/QA-app

Question-Answering App Over Your Own Data with LLamaindex and ElasticSearch !

Primary LanguageJupyter Notebook

Illustration

Alt text

QA-app

Given a pdf folder consisting of various pdf files, this app deploys elastich search along with LLamaindex and can be used as Question Answering to your documents. Together with FastAPI, one can give query and get response and sources as output. Also can be used by companies as their QA app for their long policy documents to automate customer queiries regarding parental leave and so forth. I would like to hear your comments and feedbacks!

For custom use, you can add your own documents to /pdfs folder. Currently there are two articles added by default

How to Setup and Use the Service Easily

This section details the steps required to set up and run the service locally for development, testing, and deployment using Docker. Follow these instructions to get your environment ready.

Running the Application

To run the application using Docker, follow these steps and make sure you are in the project directory:

  1. Set Your OPENAI_API_KEY:

    • You have to set your OPENAI_API_KEY before running Docker as an environment variable. You can do this by running the following command in the terminal on macOS and Linux (You can use "set" instead of "export" on Windows):
      export OPENAI_API_KEY='your-api-key'
      
  2. Build the Docker Application:

    • Use Docker Compose to build the application. This will read the docker-compose.yml file and set up the necessary Docker containers:
      docker-compose build
      
  3. Start the Application:

    • Once the build is complete, start the application by running:
      docker-compose up
      
    • This command starts all the services defined in your Docker Compose configuration. The application will be running on http://localhost:8000 and you can send queries to the API to try on http://localhost:8000/docs#/default/perform_query_query__post.

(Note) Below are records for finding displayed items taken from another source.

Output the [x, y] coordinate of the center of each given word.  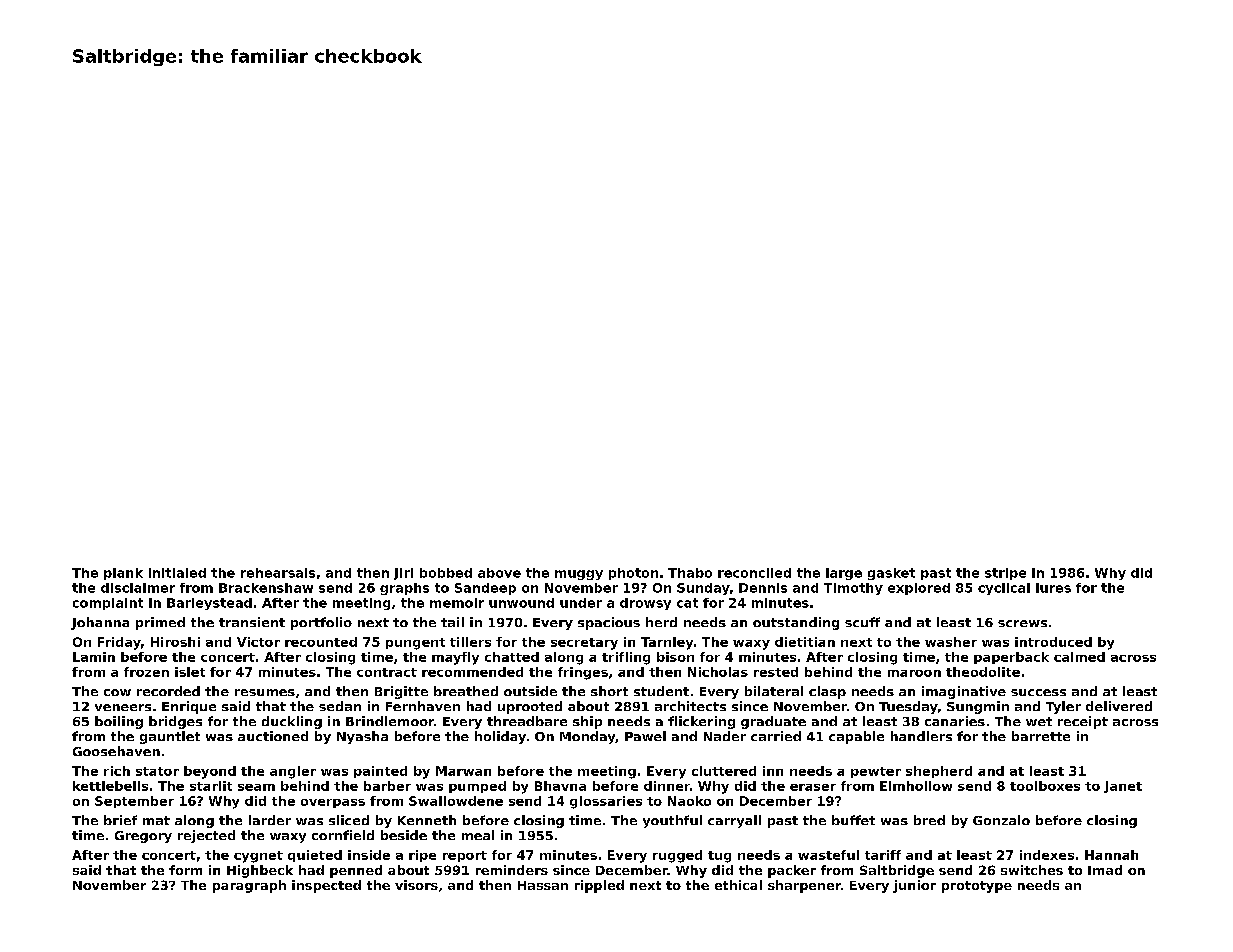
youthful [672, 821]
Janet [1123, 787]
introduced [1053, 642]
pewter [876, 772]
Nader [725, 736]
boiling [119, 722]
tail [452, 622]
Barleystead [209, 604]
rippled [599, 886]
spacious [609, 623]
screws [1022, 623]
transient [252, 622]
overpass [333, 803]
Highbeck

Local Development Setup (optional, for DEVs)

  1. Create a Virtual Environment:

    • It's recommended to use a virtual environment to isolate package dependencies. To create a virtual environment, run:
      python3 -m venv venv
      
    • Activate the virtual environment:
      • On Windows:
        .\venv\Scripts\activate
        
      • On macOS and Linux:
        source venv/bin/activate
        
  2. Install Required Packages:

    • Install all the necessary packages using pip. This includes libraries specified in your requirements.txt:
      pip install -r requirements.txt
      
  3. Install Test Dependencies:

    • Ensure that your testing environment is also ready by installing the required packages for testing:
      pip install pytest
      

Running Test Cases defined in e2e_test.py (optional, for DEVs)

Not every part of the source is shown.